Starting about 3 weeks ago, I started prepping for a retreat I’m teaching at this weekend. I’ve known about the retreat for two months. It’s interesting to me just how hard it is to prep for something that isn’t right around the corner.

It’s also interesting to me that your mind knows what it can and can’t do. Sometimes you can overestimate what you can do in a short amount of time, but it seems pretty consistent that people will wait until the last minute to do their school work with deadlines. While some may fail when they do this, I’d say the majority fare quite well. At least better than you’d expect.

If that’s the case, it tells me that maybe we don’t put nearly as much as we could on our plates, and only make it worse by it being something we’re forced to do. If you can do something you don’t want to do in one day when it’s supposed to take you a week, imagine how fast you could do something that you did want to do.

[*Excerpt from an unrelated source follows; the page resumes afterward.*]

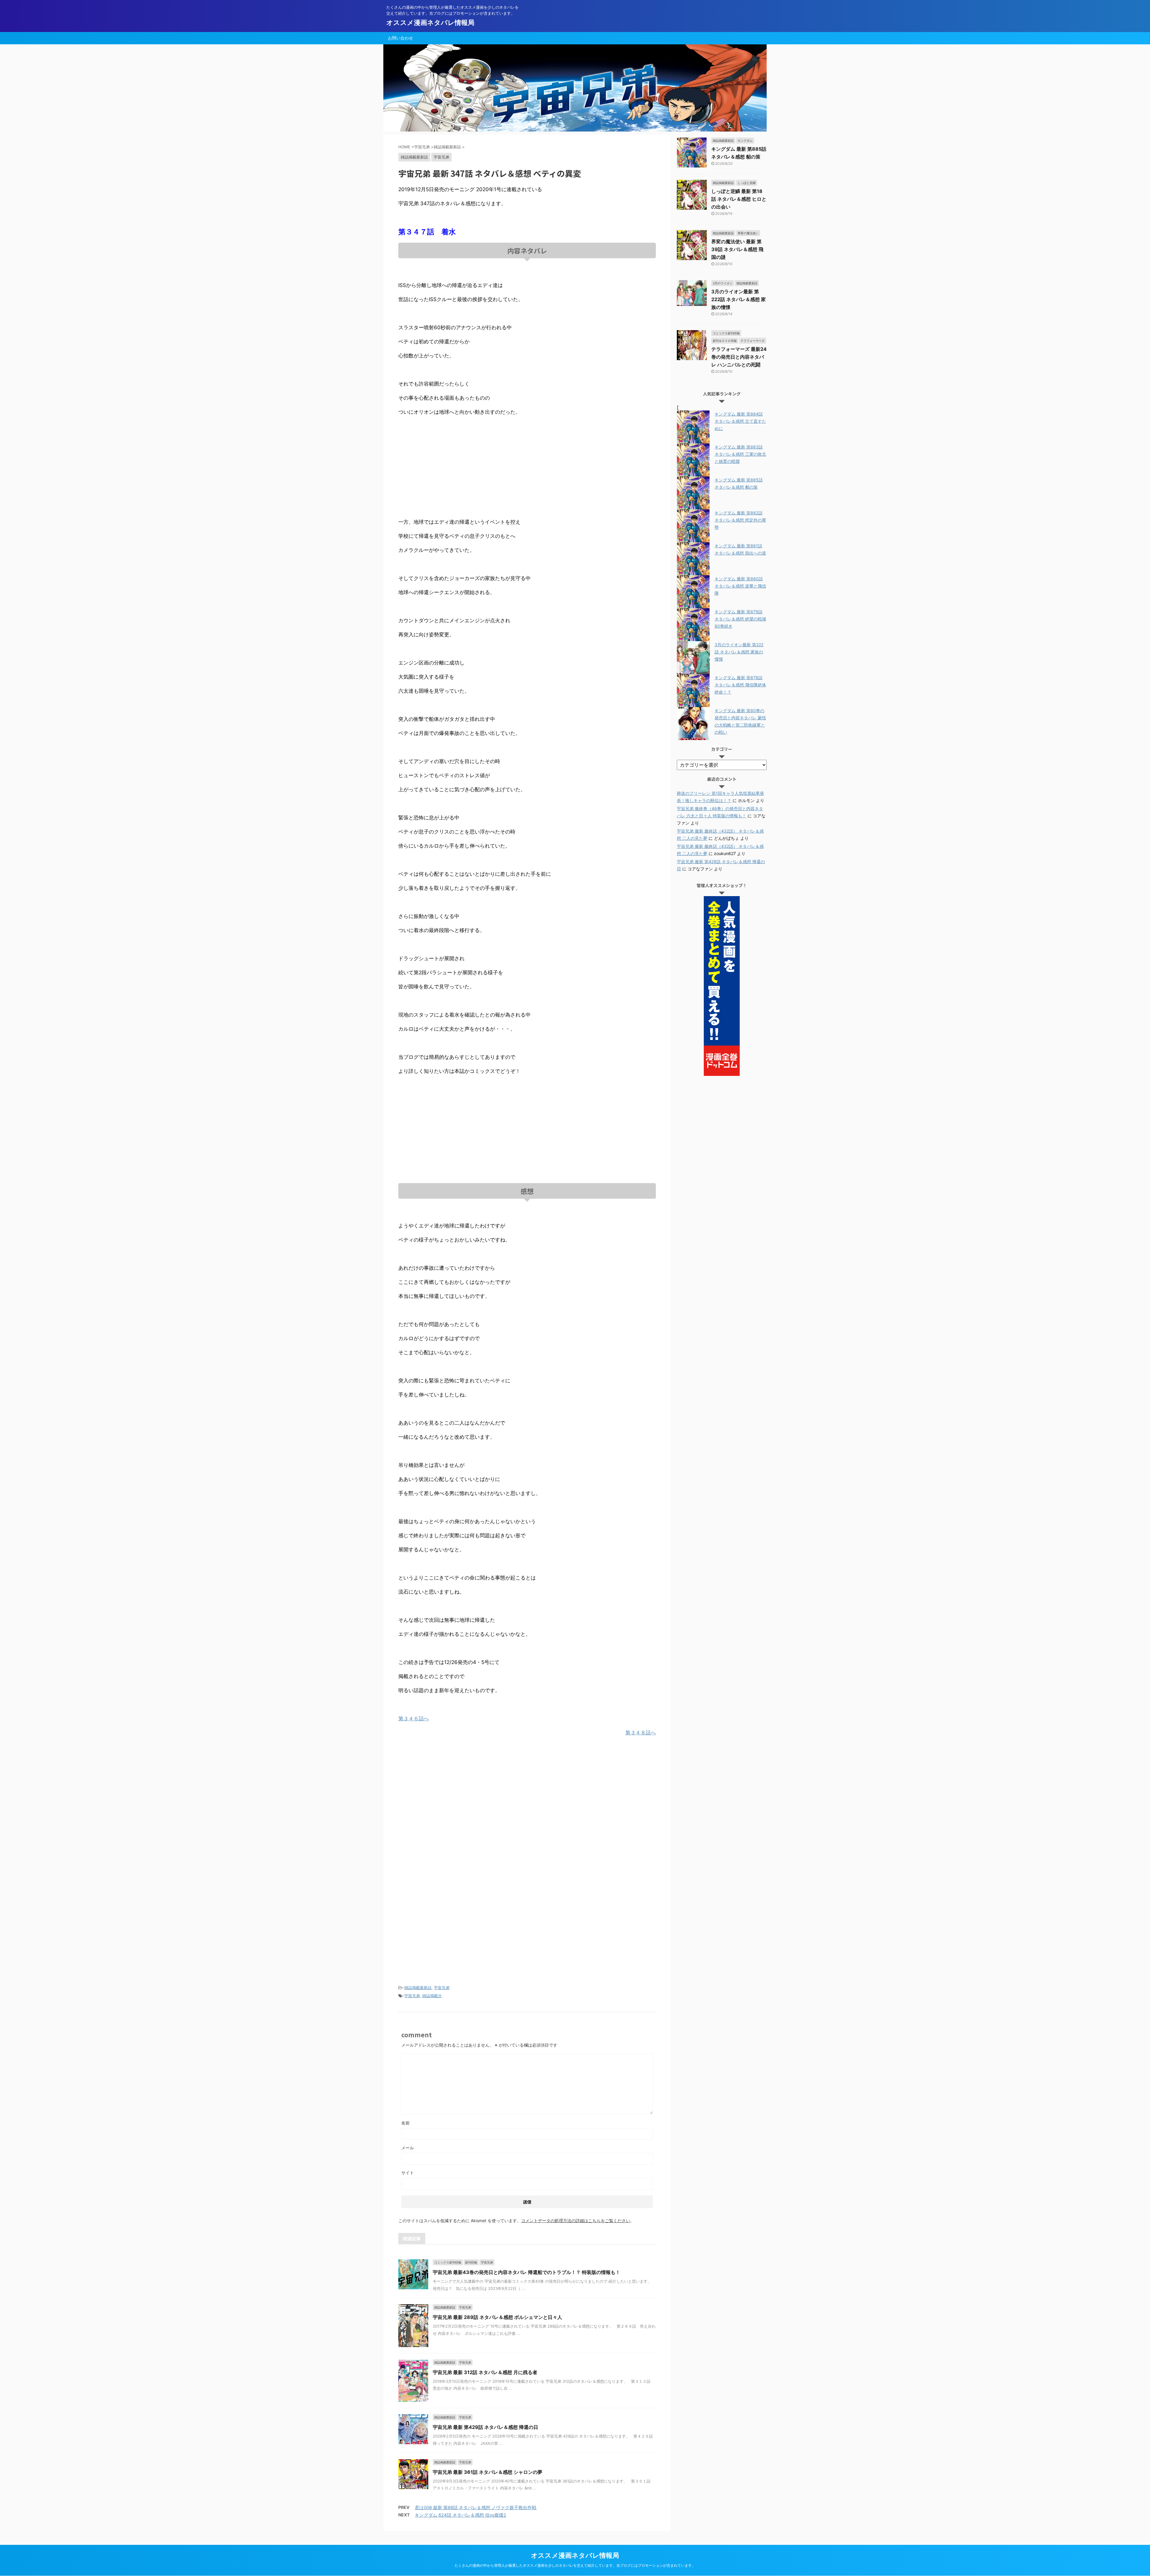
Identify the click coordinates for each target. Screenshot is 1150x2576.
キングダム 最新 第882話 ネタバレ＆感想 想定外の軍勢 (740, 520)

That’s what I hate the school mindset. It’s “cram all of this knowledge in this set amount of time.” For some people that may work out perfectly because it’s exactly at their pace, but for everyone else, it may either be at way too slow of a pace or way too fast. By it being all in the same class with the same requirements, you don’t cater to the individual skills or struggles of each person.

If we switched this up and had more of an apprenticeship model, you would in so many ways be able to teach things in a comprehensive way that would allow people to learn at as fast a pace as they were interested in, and if they weren’t interested, they probably wouldn’t keep doing it long because it would be clear early on from doing it.

Everyone’s not a robot and I wish that our school system (and most education systems) stopped acting like we are.